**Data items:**
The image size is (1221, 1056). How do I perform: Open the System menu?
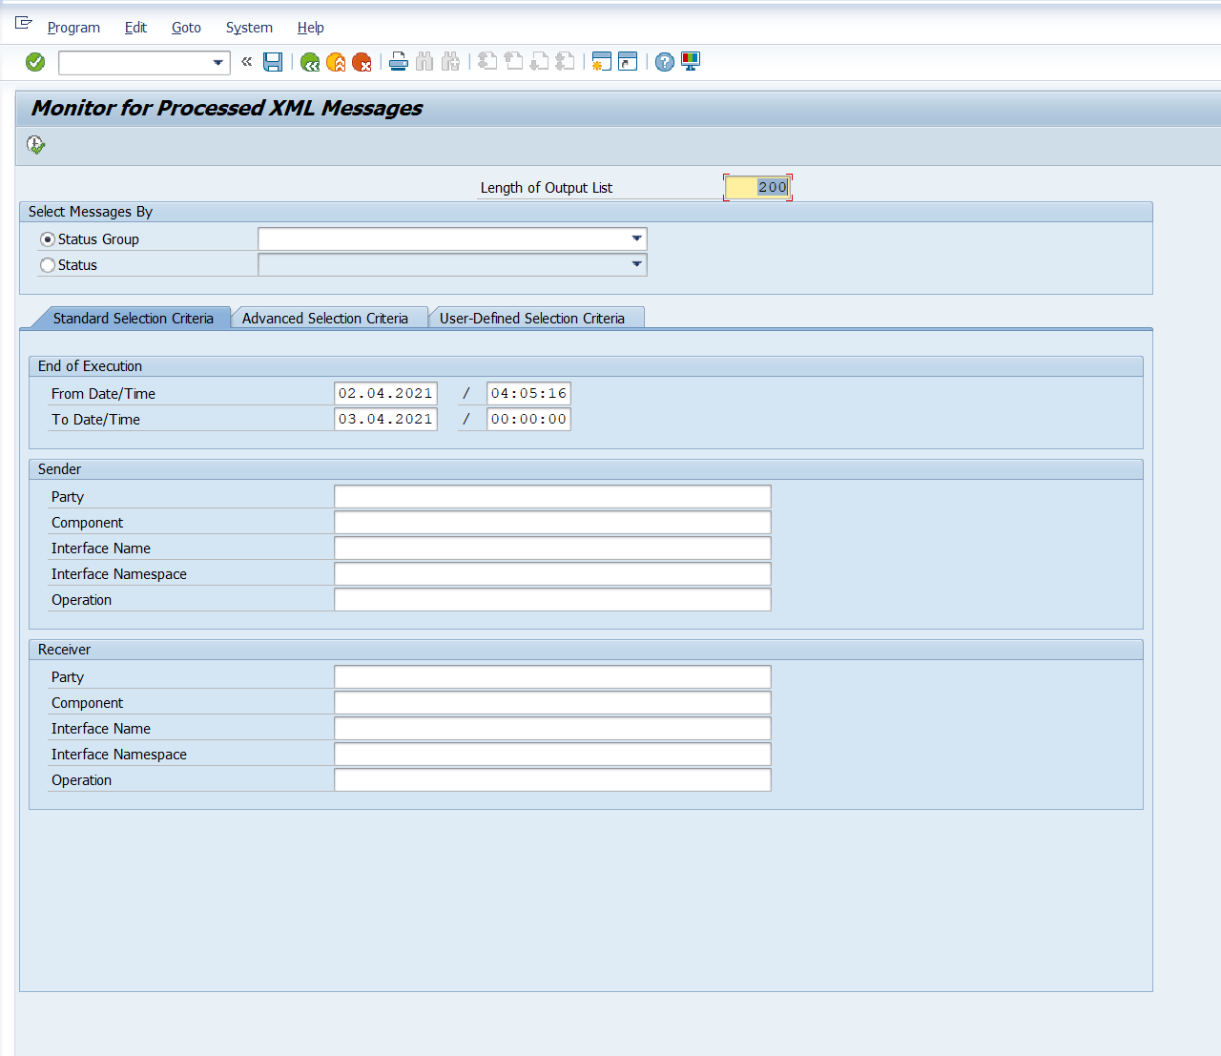click(249, 28)
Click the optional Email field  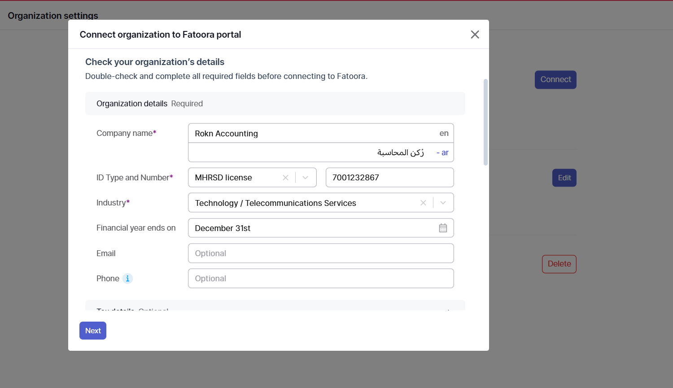(x=321, y=253)
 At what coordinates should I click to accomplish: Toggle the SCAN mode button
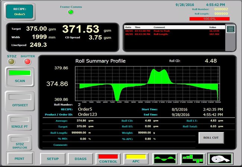(20, 77)
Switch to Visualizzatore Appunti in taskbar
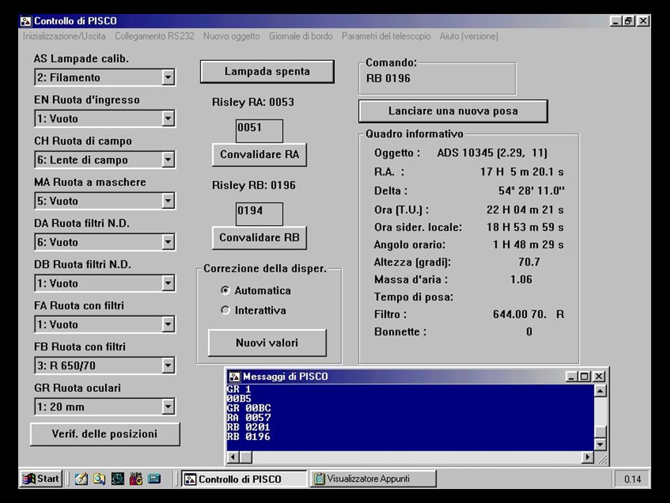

**Your objective:** Write out exactly, and only, the lines from the line holding "At what coordinates" through the end of the data, inclusive, without any pictures.

**Written answer:**
 At what coordinates should I click to accomplish: Toggle the SCAN mode button
(20, 77)
Switch to Visualizzatore Appunti in taskbar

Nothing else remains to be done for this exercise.